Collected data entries
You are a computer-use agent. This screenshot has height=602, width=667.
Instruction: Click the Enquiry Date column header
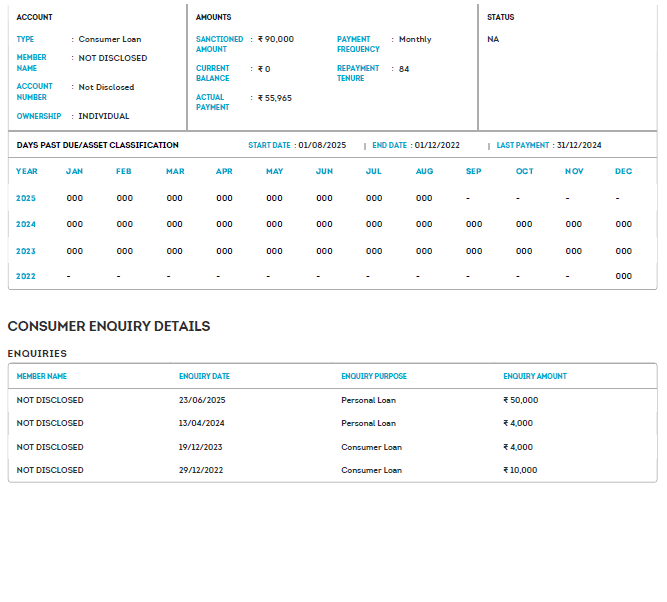[204, 376]
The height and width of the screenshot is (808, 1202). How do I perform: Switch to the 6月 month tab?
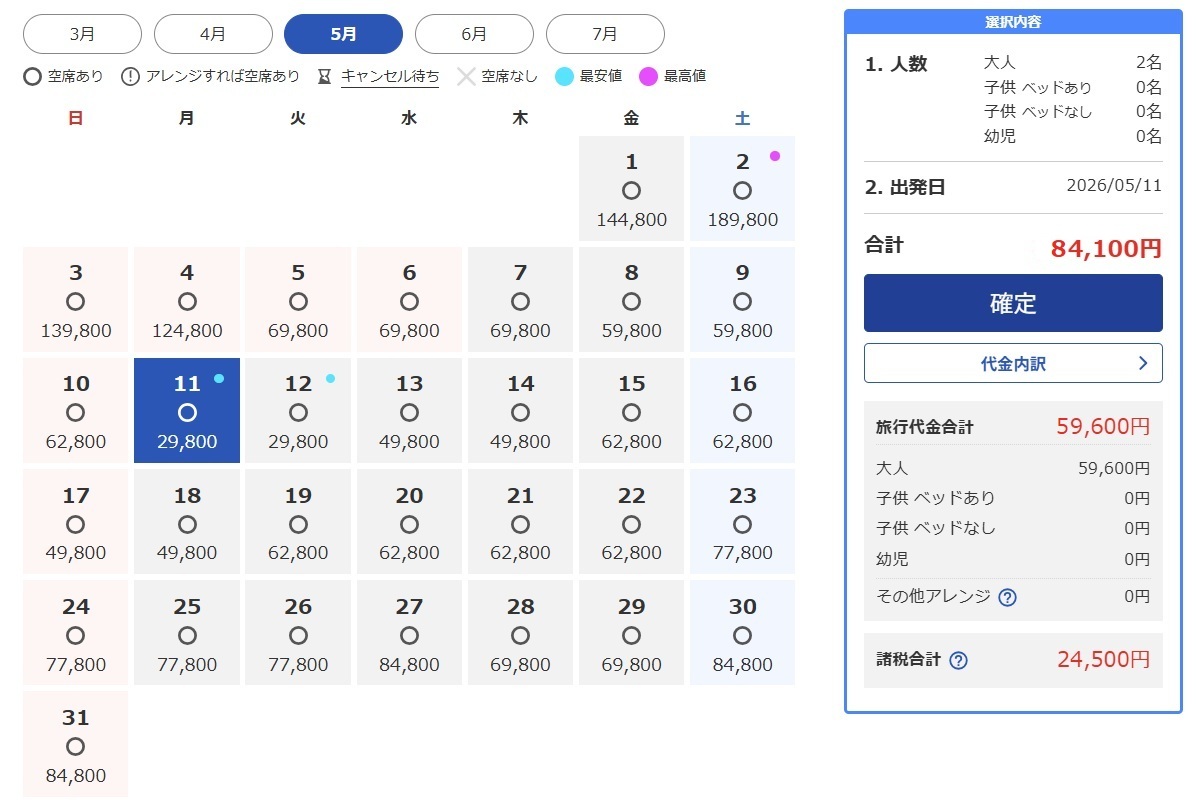(x=474, y=34)

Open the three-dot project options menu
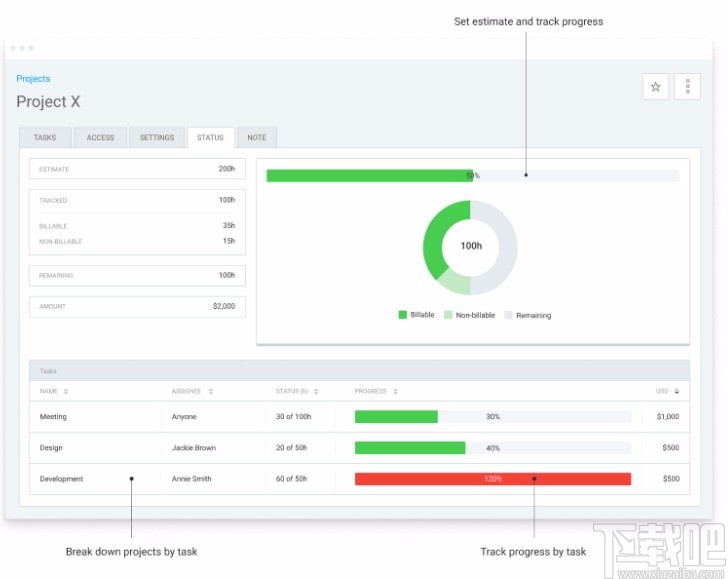point(687,86)
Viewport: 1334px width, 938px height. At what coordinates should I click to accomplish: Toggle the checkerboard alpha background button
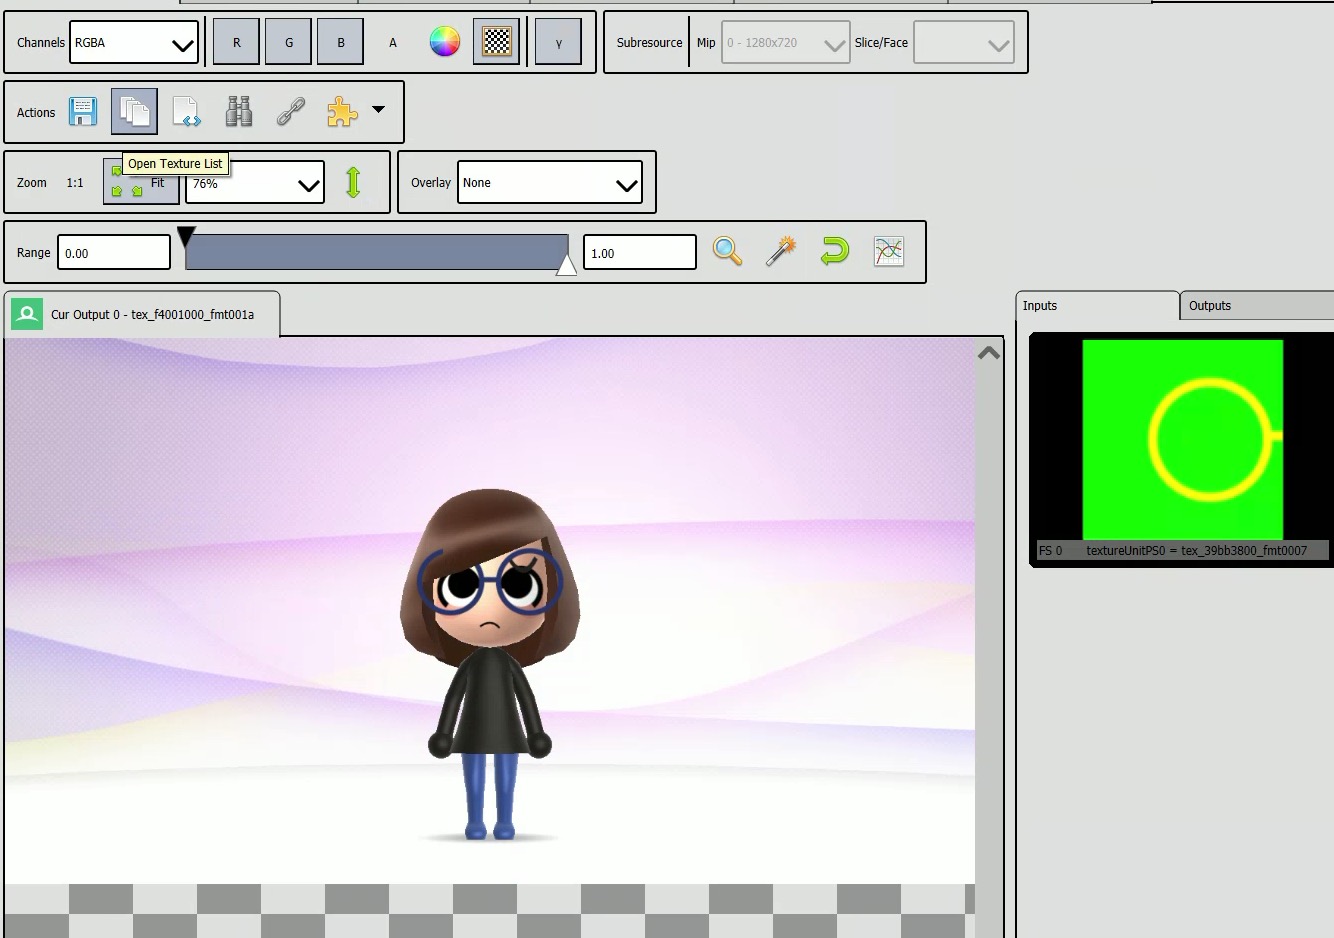[497, 42]
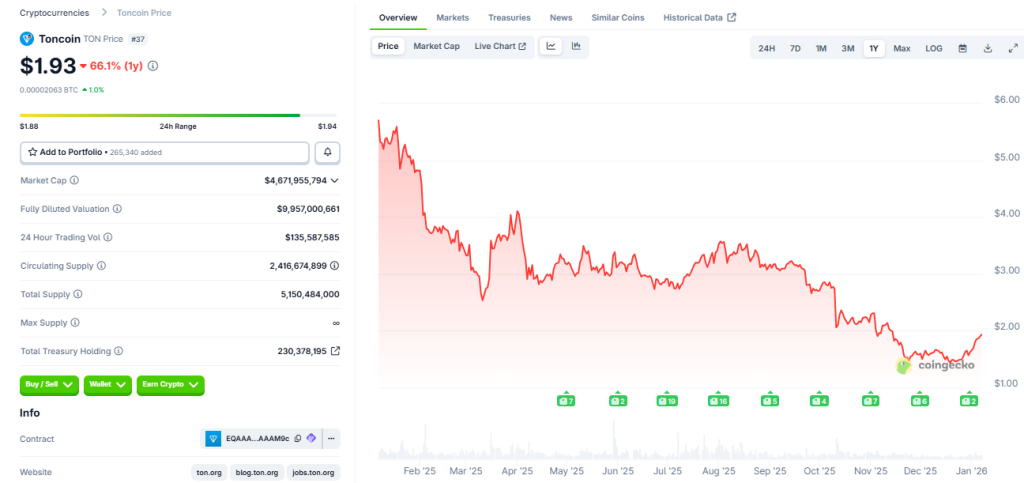
Task: Click Add to Portfolio button
Action: (164, 152)
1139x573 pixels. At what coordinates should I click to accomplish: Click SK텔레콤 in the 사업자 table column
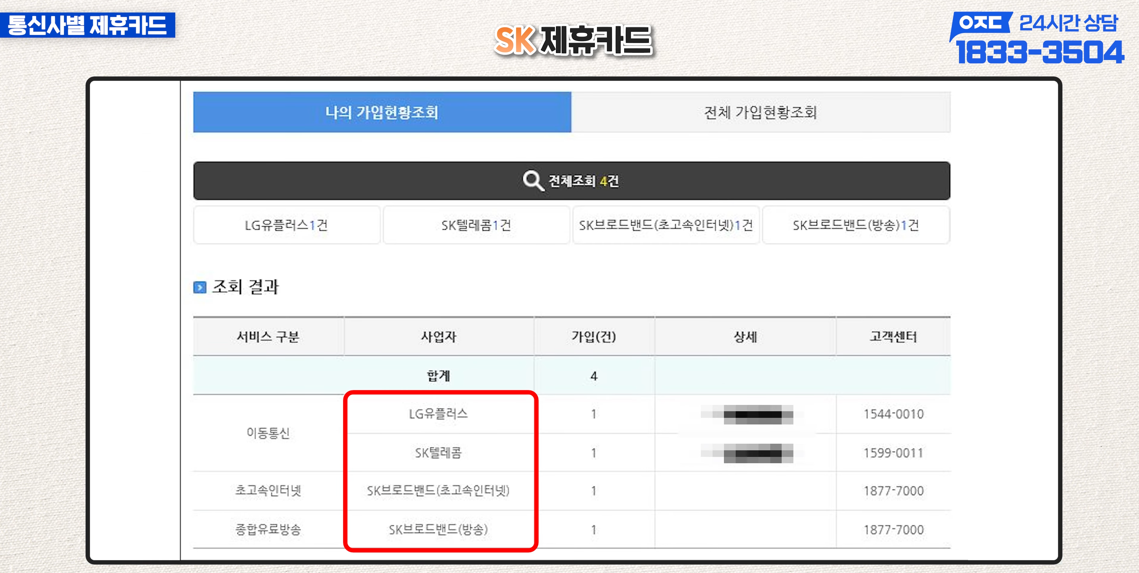(438, 453)
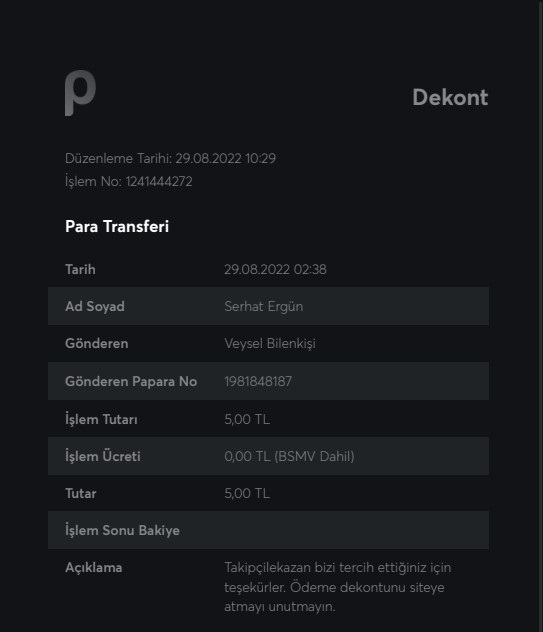Click the İşlem Tutarı amount 5,00 TL
The width and height of the screenshot is (543, 632).
click(x=247, y=419)
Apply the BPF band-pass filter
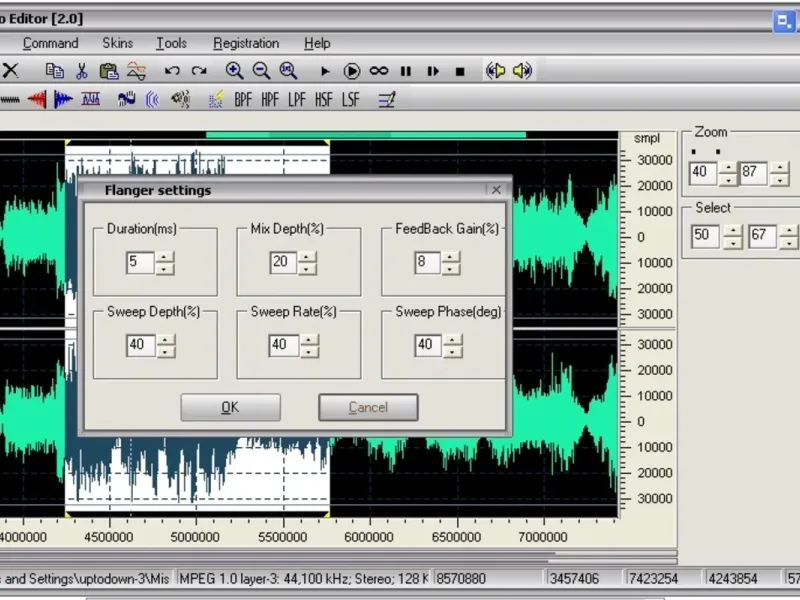 (x=243, y=99)
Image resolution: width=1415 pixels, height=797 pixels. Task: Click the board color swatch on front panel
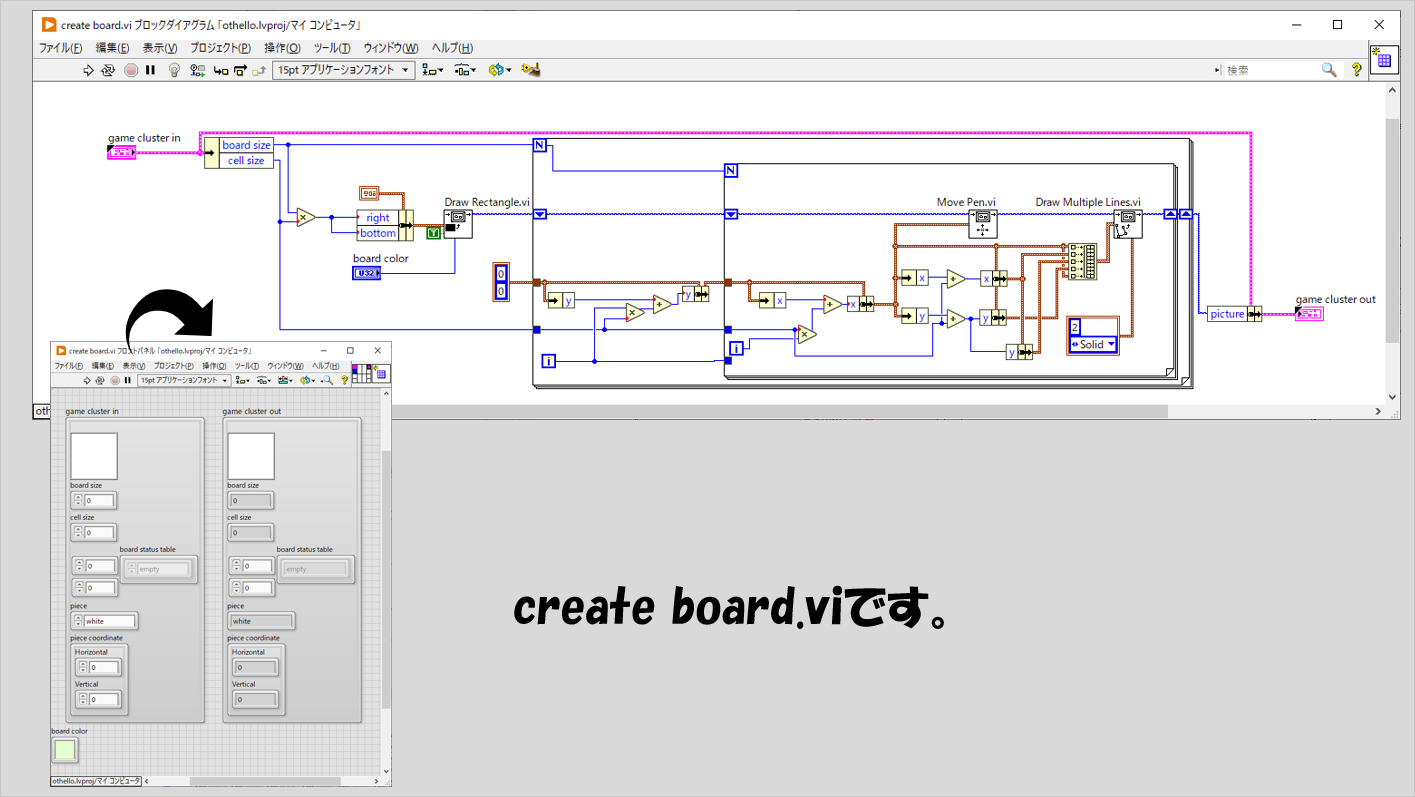point(64,750)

HOW TO COMPLETE THIS TASK: Write out the entries word for word. Skip the pictures.

ANSWER TO THIS EXERCISE:
You are a computer-use agent. This screenshot has height=602, width=667.
Instruction: Click the Enquiry Date column header
[204, 376]
The height and width of the screenshot is (808, 1202). How do I perform: Switch to the 6月 month tab?
(x=474, y=34)

Open the three-dot project options menu
point(687,86)
Viewport: 1334px width, 938px height. At what coordinates should I click to accomplish: Toggle the checkerboard alpha background button
[497, 42]
Task: Click Add to Portfolio button
Action: (164, 152)
1139x573 pixels. At what coordinates should I click to accomplish: Click SK텔레콤 in the 사업자 table column
(438, 453)
Click the İşlem Tutarı amount 5,00 TL
The width and height of the screenshot is (543, 632).
click(x=247, y=419)
Apply the BPF band-pass filter
 (x=243, y=99)
Image resolution: width=1415 pixels, height=797 pixels. Task: Click the board color swatch on front panel
point(64,750)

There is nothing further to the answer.